- _DATA IN THIS EXERCISE_
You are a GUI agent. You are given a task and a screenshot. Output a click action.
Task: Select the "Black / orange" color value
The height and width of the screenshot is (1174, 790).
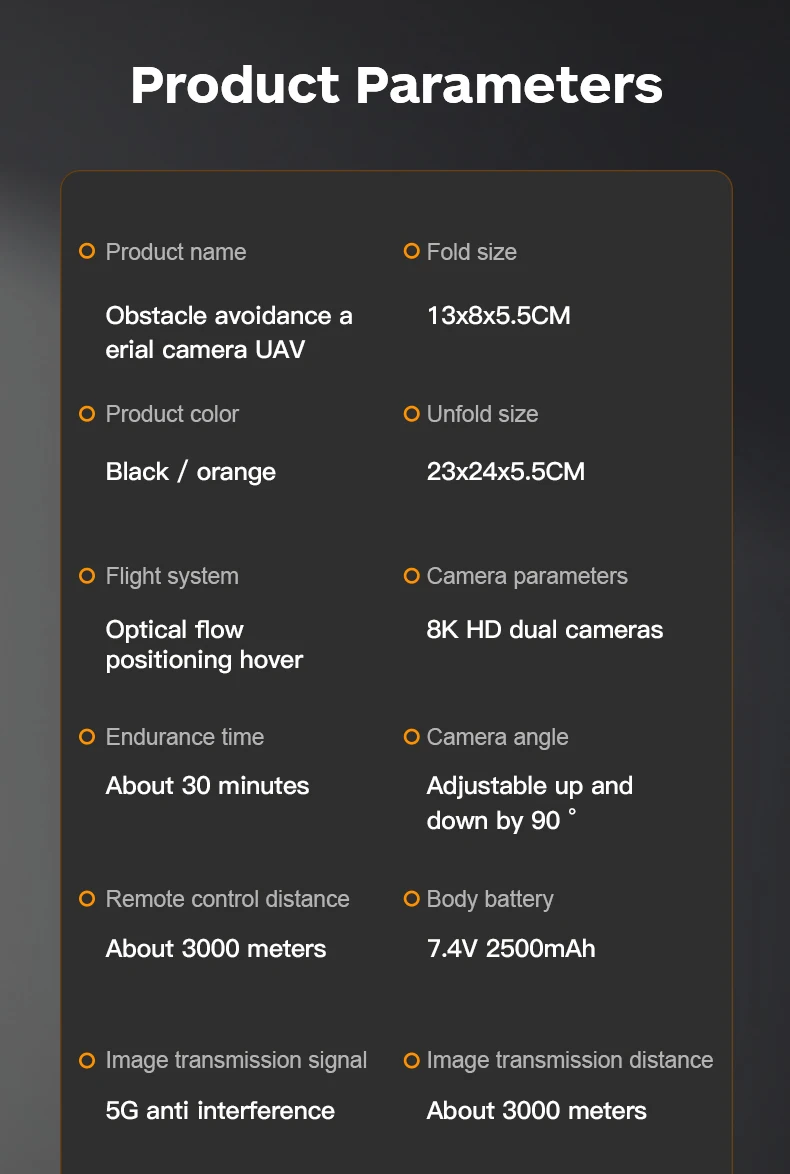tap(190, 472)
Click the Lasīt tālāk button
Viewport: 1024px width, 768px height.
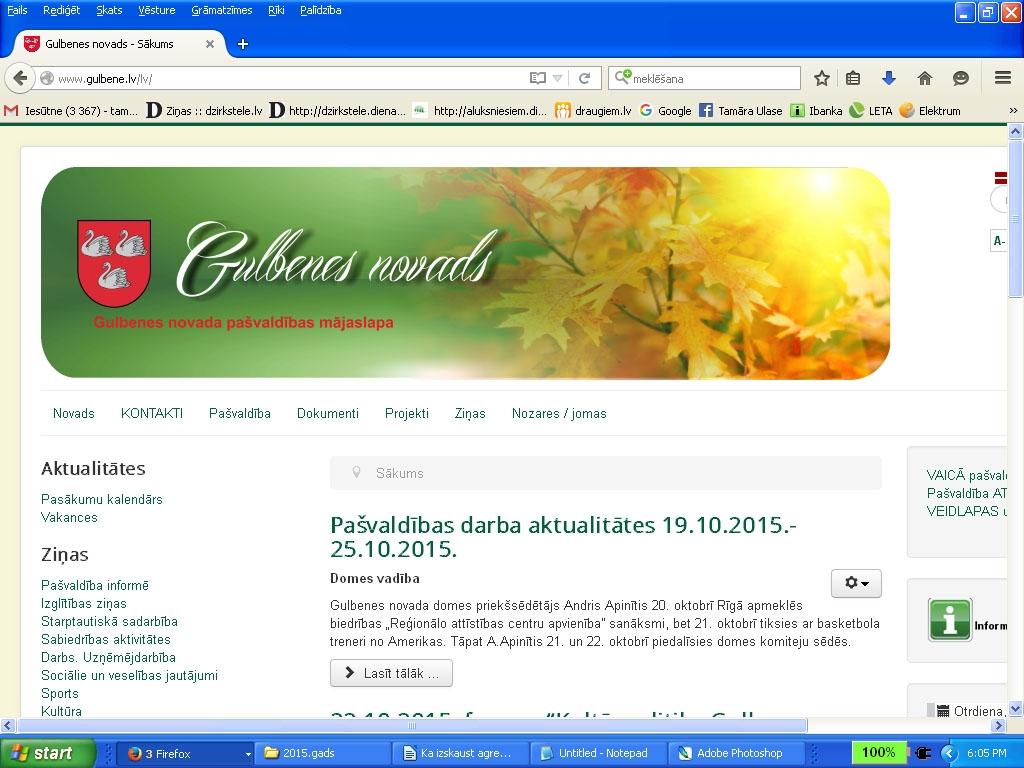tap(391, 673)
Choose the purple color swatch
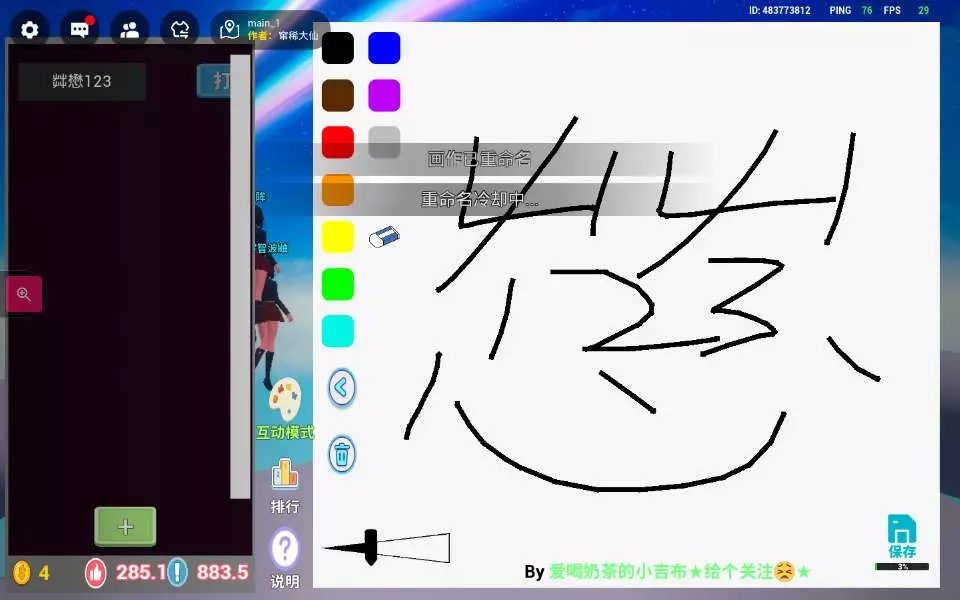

- _REQUIRED ACTION_
Everything in the records except the pictures should be retyped exactly.

- _RESULT OF THIS TASK_
You are a GUI agent. You are given a task and a screenshot. Output a click action.
Task: Select the "Black / orange" color value
The height and width of the screenshot is (1174, 790).
tap(190, 472)
Click the Lasīt tālāk button
Viewport: 1024px width, 768px height.
tap(391, 673)
Choose the purple color swatch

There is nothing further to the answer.